I told the story of a tiny island, just a couple hundred yards off the commercial port of Panama City, with brilliantly green grass, and how a small-town sheriff during the Great Depression planned to use that island as a place to hold prisoners who’d clogged up his small-town jail. I told horrifying stories of how the sharks patrolled the waters around the island the sheriff called “Little Alcatraz.” I went on to describe the multitude of aquatic birds that called the island home, and how the ruthless criminals would capture, torture, and eat the birds on Little Alcatraz until the Audubon Society claimed the island, forcing a lawsuit against the sheriff, and ultimately ending the terrible confinement of those poor, mistreated prisoners on Little Alcatraz.

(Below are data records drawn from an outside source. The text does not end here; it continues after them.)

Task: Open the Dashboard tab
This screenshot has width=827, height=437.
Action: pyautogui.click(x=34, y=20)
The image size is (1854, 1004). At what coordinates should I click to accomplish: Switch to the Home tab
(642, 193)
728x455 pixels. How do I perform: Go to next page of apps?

After the prisoners left, the birds consumed the island, depositing massive amounts of . . . uh, well, you know . . . excrement, thus the brilliantly green grass.
I was able to drag out the story long enough to end with a mighty moment of revelation as we were being dragged (still sideways) behind the Sea Tow, past the island of my fictional story, and I declared with a mighty voice and arms outstretched toward the source of the nastiest smell in Saint Andrews Bay, “And today, the sheriff’s beloved Little Alcatraz is affectionately known as Great Bird Poop Island!”
And the moral of the story is . . .
There is no moral, and you don’t really want to be the captain.